General Electric ($27; NYSE: GE) reported per-share earnings of $0.54, up $0.01. Revenue rose 11%, keyed by 5% internal growth. Management reaffirmed its full-year 2008 per-share-profit guidance of $2.20 to $2.30, versus the consensus of $2.21. Separately, GE agreed to sell its Japanese consumer-finance business and intends to spin off its lighting and appliance businesses. While GE posted a decent quarter, the stock remains a Neutral based on its murky growth outlook.

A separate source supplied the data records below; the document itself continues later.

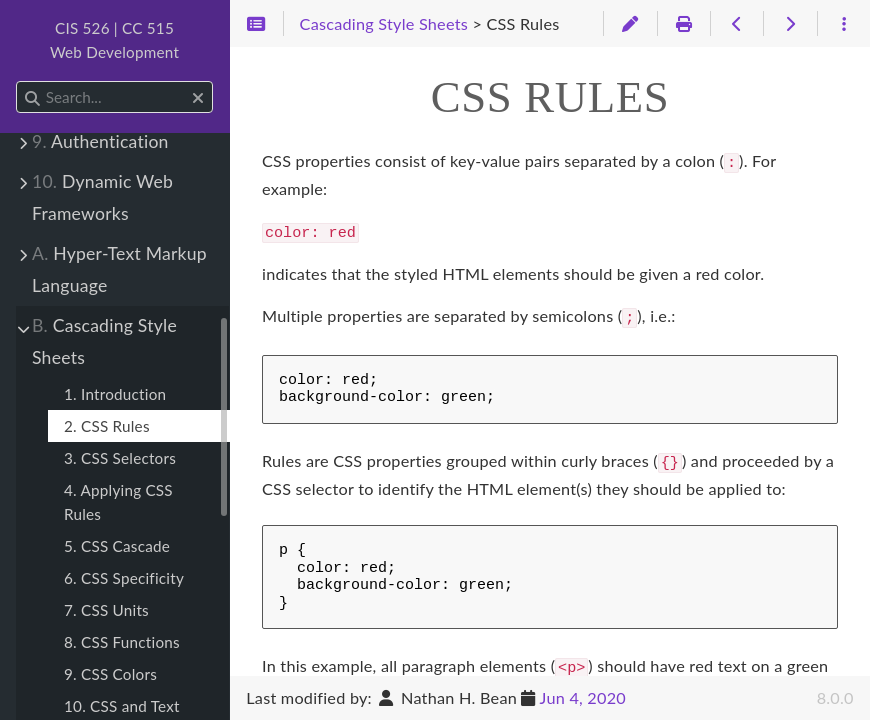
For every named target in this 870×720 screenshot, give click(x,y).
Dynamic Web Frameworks (102, 197)
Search (17, 81)
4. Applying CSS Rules (118, 502)
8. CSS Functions (122, 642)
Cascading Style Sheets (104, 341)
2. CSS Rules (107, 426)
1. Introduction (115, 394)
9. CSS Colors (110, 674)
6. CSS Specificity (124, 578)
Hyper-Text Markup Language (119, 269)
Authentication (100, 141)
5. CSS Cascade (117, 546)
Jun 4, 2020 (583, 697)
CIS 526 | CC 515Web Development (114, 40)
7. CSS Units (106, 610)
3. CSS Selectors (120, 458)
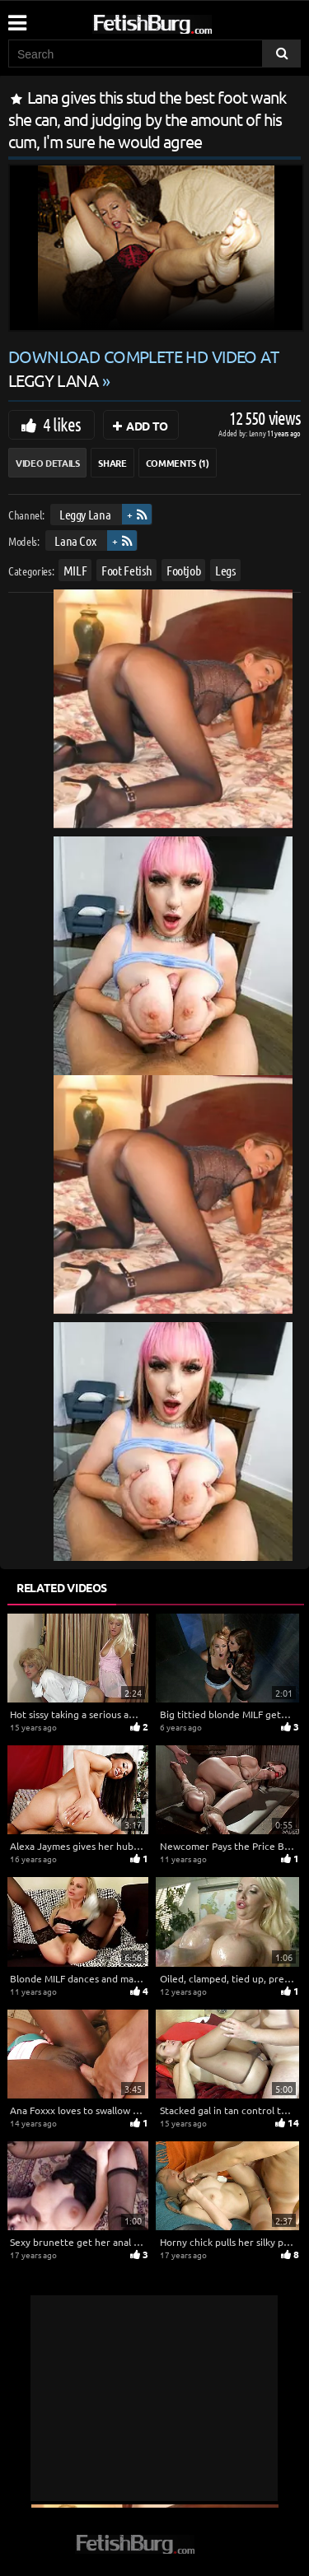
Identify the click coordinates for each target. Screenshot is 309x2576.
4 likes (62, 424)
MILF (75, 570)
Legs (225, 570)
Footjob (183, 570)
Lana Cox (75, 540)
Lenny (258, 432)
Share (112, 462)
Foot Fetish (126, 570)
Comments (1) (177, 462)
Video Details (47, 462)
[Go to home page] (183, 21)
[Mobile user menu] (16, 17)
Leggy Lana (85, 514)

Intel ($21; NASDAQ: INTC) posted profits of $0.28 per share, up 27% and $0.03 above the consensus estimate. Sales rose 9% to $9.47 billion and also topped the consensus. During the quarter, the company repurchased 109 million shares of stock for roughly $2.5 billion. Intel is rated Neutral.

Mergers and deals
Anheuser-Busch ($67; NYSE: BUD) agreed to be acquired by Belgian brewer InBev for about $52 billion. Busch shareholders will receive $70 per share in cash. The deal, which creates the world’s largest beer maker, is expected to close by year-end. Busch is being dropped from coverage and should be sold . . . Rohm and Haas ($73; NYSE: ROH) agreed to sell itself to Dow Chemical ($32; NYSE: DOW) for $78 per share in cash. The deal is expected to close in early 2009. Rohm and Haas is being dropped from coverage and should be sold. Dow Chemical is rated Neutral . . . Yahoo ($22; NASDAQ: YHOO) rebuffed a takeover offer from Microsoft ($26; NASDAQ: MSFT), setting the stage for a potential proxy battle with activist investor Carl Icahn. Microsoft sought to buy Yahoo’s search business. Yahoo reiterated its own offer to sell the entire company to Microsoft for at least $33 per share. In other news, Microsoft is reportedly in negotiations with Time Warner ($14; NYSE: TWX) regarding its AOL unit. Microsoft is a Buy and a Long-Term Buy. Yahoo and Time Warner are rated Neutral.

News report
In an effort to build up capital and cut costs, General Motors ($11; NYSE: GM) plans to lay off thousands of salaried workers, cut truck production, suspend its dividend, and borrow at least $2 billion. GM also plans to raise another $2 billion to $4 billion through the sale of assets, including the Hummer brand. GM is rated Underperform . . . So far this month, Boeing ($64; NYSE: BA) has signed contracts with four foreign airlines and a leasing company to provide up to 190 planes with list prices of more than $21.6 billion. While the orders are good news, most planes are sold at a discount, and the magnitude of that discount affects the profitability of the deals. Boeing is rated Neutral.

Retail roundup
Wal-Mart Stores ($56; NYSE: WMT) topped consensus estimates with same-store-sales growth of 5.8% in June. The discount titan’s overall sales rose 12%. Wal-Mart now expects July-quarter per-share earnings of $0.82 to $0.84, versus the $0.82 consensus at the time of the announcement. Wal-Mart is a Long-Term Buy . . . Walgreen ($32; NYSE: WAG) said it will slow new-store openings beginning in fiscal 2010 ending August. The company now targets growth of about 6% annually over the next two years, down from earlier projections of 8%. Walgreen is a Long-Term Buy.